:: Task to complete ::
Would you transcribe the listing that follows word for word, skipping pictures?

:::

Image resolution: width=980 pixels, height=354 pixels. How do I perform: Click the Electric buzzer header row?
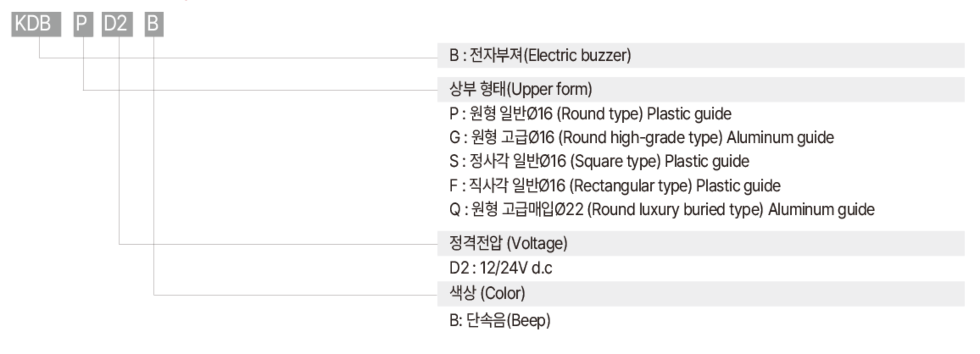click(x=701, y=55)
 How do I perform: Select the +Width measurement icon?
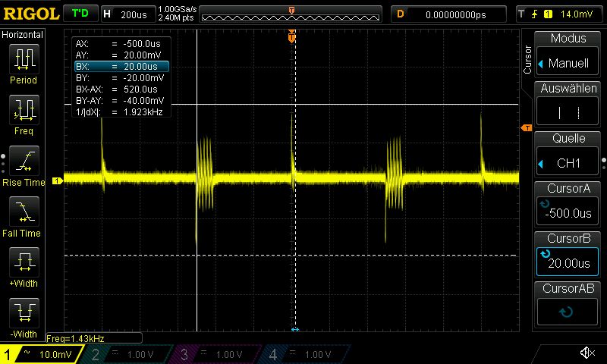24,266
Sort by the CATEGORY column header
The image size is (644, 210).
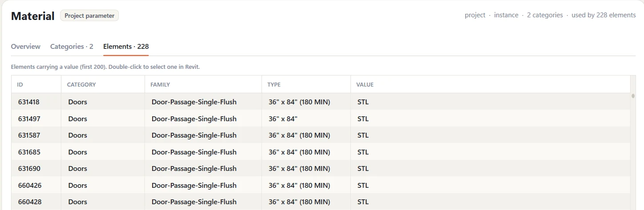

:::

:: Exercise response ::
Image resolution: width=980 pixels, height=354 pixels. How do I perform: Click the Electric buzzer header row?
click(x=701, y=55)
 How do I perform: Select the +Width measurement icon?
24,266
Sort by the CATEGORY column header
The image size is (644, 210).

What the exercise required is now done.